Luego han venido más réplicas disgregadoras, que en gran medida se han presentado como respuestas a la contrarréplica matritense por más que deriven, en último término, del seísmo de 2017. Por ejemplo, esa España presuntamente vaciada por falta de inversiones, cuyo lamento tanto recuerda –incluso en su composición léxica– al de los nacionalismos periféricos y sus lenguas presuntamente minorizadas, y cuya hipotética irrupción en el Congreso de los Diputados sólo podría corregirse con una nueva ley electoral que impida que esas y otras banderías provinciales se presenten sin más a unas elecciones y saquen, valiéndose de unos pocos miles de votos, la misma representación que en otras circunscripciones requiere más de cien mil. 

Pero lo que más cabe vincular a la sacudida de 2017 es sin duda ese proyecto de “Commonwealth mediterránea” que el presidente de la Generalidad Valenciana, Ximo Puig, se sacó de la manga hace más de un año tras reunirse con el entonces presidente en funciones de la otra Generalidad, Pere Aragonès, y al que pronto se sumó –en su discurso del Día de la Constitución, nada menos– la presidenta balear, Francina Armengol. Se trataba –como ha sido ya advertido y denunciado– de sacar de nuevo a pasear el fantoche de los llamados “Países Catalanes”, debidamente blanqueado, eso sí, por el recurso a una denominación foránea, Commonwealth, bajo cuyo manto protector se agrupan una cincuentena de naciones independientes. Como es notorio, ni Cataluña, ni la Comunidad Valenciana, ni las Baleares tienen nada de naciones. Ni tienen ni han tenido, aunque sí fueron hace siglos reinos –y, por cierto, independientes–. Y en cuanto a lo mediterráneo, baste recordar que ni la Región de Murcia ni Andalucía han sido invitadas a la fiesta, por lo que todo indica que las infraestructuras y la financiación esgrimidas por sus promotores como justificante esconden a duras penas lo que no deja de ser un proyecto de asimilación lingüística, cultural y, en definitiva, política, sometido al dictado de la Cataluña levantisca.

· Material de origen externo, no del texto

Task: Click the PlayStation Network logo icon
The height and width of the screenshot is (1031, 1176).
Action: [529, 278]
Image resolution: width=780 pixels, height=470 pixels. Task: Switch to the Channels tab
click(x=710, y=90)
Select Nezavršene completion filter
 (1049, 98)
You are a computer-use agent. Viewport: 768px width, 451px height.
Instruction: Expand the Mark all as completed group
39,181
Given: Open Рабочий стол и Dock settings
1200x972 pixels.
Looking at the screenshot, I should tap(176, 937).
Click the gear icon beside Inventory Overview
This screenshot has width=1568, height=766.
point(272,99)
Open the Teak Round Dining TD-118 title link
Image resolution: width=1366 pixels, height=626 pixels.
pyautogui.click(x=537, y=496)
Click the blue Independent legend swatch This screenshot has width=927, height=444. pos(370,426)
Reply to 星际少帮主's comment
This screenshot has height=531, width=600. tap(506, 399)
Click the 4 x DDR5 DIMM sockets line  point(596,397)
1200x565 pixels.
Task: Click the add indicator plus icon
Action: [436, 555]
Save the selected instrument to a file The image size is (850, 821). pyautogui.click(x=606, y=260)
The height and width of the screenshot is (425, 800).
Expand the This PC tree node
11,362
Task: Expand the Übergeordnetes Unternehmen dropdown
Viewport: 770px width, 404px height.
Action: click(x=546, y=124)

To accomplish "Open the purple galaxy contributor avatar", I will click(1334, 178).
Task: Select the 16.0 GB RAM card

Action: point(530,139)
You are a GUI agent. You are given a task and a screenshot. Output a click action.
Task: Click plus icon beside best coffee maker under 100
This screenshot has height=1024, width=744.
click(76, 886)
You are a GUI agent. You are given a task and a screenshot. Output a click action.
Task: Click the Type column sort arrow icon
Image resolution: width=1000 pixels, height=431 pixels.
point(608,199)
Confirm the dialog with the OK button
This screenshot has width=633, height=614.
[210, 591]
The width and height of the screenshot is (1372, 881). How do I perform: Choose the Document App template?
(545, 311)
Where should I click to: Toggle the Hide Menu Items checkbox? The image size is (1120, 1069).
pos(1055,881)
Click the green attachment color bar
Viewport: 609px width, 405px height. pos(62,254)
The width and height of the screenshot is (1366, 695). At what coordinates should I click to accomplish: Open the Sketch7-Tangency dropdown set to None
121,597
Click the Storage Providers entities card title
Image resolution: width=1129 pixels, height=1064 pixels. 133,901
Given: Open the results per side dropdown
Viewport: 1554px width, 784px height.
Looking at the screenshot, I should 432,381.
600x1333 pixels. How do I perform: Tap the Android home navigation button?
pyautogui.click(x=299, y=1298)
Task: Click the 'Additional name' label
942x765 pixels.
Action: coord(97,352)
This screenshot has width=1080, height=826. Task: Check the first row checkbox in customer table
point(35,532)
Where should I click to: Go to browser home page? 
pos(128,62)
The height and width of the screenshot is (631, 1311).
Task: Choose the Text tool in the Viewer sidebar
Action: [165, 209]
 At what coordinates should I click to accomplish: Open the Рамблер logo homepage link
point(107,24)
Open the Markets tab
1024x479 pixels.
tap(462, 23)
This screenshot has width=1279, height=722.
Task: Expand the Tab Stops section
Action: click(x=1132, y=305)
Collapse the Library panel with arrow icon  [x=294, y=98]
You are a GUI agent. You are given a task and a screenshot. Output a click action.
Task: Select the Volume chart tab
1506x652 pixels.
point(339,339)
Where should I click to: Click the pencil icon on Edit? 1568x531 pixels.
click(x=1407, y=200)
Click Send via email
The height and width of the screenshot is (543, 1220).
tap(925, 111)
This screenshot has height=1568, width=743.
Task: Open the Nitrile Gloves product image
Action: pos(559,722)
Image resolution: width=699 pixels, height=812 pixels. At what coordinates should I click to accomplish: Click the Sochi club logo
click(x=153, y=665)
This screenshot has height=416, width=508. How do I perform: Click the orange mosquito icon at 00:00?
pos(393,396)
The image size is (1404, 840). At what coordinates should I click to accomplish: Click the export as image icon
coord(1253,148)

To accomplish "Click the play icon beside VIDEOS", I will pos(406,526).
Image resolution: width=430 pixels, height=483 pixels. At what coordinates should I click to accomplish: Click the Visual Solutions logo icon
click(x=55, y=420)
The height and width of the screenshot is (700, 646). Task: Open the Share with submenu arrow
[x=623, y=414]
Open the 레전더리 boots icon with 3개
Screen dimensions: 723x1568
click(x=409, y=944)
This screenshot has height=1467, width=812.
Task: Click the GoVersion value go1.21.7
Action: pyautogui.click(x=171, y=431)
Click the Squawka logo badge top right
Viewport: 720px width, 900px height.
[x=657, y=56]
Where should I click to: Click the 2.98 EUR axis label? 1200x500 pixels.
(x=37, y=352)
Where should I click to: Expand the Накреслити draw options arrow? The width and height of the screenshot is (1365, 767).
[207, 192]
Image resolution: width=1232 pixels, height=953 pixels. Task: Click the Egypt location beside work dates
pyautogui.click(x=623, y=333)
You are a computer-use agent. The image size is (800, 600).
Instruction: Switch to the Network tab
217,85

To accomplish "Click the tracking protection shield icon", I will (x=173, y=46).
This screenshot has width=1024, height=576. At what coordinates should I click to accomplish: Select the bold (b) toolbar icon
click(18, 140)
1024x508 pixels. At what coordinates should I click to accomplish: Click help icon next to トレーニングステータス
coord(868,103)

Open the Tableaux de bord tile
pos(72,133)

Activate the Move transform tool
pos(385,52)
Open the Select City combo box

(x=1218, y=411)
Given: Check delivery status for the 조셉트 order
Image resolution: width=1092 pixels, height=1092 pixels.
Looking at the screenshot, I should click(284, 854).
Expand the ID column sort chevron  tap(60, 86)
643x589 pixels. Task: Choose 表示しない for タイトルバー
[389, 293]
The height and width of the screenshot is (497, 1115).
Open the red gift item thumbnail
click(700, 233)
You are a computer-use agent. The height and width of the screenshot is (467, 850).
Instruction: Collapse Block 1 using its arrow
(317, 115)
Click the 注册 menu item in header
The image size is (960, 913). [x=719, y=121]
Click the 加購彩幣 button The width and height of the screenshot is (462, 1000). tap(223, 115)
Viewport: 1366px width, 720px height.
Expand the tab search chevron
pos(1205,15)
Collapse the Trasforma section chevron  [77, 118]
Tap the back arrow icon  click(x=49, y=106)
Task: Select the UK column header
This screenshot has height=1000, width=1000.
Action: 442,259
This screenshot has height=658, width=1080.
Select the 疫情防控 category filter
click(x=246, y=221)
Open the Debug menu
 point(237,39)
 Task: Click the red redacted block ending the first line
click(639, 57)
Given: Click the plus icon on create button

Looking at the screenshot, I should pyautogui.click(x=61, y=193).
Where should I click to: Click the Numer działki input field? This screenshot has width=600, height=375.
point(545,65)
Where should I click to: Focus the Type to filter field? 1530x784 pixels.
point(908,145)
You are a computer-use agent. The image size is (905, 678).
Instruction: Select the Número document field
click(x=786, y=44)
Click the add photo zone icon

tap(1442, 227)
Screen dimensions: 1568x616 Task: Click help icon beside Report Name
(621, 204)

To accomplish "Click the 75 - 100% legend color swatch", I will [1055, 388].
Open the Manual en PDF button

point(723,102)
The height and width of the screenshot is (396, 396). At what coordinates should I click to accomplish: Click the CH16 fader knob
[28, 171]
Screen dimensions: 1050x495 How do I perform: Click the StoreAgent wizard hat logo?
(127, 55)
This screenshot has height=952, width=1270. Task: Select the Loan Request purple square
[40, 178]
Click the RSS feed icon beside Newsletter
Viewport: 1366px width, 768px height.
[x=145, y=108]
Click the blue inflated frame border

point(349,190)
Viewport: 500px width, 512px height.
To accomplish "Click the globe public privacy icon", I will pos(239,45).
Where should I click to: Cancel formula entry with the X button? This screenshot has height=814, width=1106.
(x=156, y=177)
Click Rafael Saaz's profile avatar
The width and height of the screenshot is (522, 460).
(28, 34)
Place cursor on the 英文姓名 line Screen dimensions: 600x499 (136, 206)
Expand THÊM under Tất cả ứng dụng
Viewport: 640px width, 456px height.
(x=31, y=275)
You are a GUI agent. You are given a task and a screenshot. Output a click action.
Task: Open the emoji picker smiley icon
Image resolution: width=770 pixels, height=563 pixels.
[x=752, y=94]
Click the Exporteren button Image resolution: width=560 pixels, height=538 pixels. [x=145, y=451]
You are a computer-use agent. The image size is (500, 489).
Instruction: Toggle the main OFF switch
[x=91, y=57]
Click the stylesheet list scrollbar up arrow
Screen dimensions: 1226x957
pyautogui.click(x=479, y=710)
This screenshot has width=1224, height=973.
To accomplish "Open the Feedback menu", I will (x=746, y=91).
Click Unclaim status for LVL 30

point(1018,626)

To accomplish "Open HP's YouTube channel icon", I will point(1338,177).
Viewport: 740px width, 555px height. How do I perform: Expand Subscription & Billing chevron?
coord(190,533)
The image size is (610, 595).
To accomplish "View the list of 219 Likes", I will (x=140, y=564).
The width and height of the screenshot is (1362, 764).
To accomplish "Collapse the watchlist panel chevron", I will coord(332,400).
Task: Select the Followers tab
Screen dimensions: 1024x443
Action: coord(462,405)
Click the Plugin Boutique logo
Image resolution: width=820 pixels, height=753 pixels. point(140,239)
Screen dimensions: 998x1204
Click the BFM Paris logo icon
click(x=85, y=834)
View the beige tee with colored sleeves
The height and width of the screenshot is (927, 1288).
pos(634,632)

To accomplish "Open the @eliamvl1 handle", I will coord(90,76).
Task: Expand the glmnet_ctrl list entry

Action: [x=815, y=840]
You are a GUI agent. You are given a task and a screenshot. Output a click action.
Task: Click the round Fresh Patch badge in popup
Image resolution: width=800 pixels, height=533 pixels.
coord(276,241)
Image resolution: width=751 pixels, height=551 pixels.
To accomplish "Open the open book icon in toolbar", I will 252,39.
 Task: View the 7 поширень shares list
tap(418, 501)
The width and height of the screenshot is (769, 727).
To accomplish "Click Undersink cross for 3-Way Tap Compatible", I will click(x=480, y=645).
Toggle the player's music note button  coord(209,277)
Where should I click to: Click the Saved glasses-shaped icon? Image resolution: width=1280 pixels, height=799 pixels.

Esos mismos promotores y, en especial los socialistas Puig y Armengol, vuelven a darle a la tecla eufemística del federalismo, esa que el incombustible Miquel Iceta, hoy convertido en ministro de una cultura disolvente, empezó a tocar hace lustros. Puig se ha vuelto a reunir esta semana con Aragonès para intentar convencerlo de su particular Fuenteovejuna en lo tocante a la reforma del modelo de financiación. Y Armengol, por su parte, publicitaba en Twitter el pasado domingo, bajo una foto en la que aparecía sumando sus manos a las de Puig y Salvador Illa, un texto en el que aludía a las “tierras hermanas” y los “ideales comunes” y en el que afirmaba que los allí presentes eran “la vía mediterránea”. Ah, y la propia Armengol aseguraba dos días más tarde que, al igual que el Gobierno de una de esas tierras hermanas, no tiene intención ninguna de aplicar en la enseñanza balear, donde rige el mismo modelo de inmersión lingüística en catalán, la resolución del Tribunal Supremo por la que debe garantizarse en Cataluña un mínimo de un 25 por ciento de docencia en castellano.

Mientras esas réplicas se van multiplicando –recuérdese el caso de Navarra, comunidad en la que, gracias al peaje que Pedro Sánchez paga gustoso a los bildutarras, la cobertura del canal infantil de televisión en vascuence pronto será completa, lo que redundará sin duda en el afán anexionista del nacionalismo vasco–, tenemos un Gobierno de España donde lo último que importa es España. Y como apenas hemos consumido media legislatura, la de réplicas que todavía nos quedan por vivir. Y por sufrir, claro está.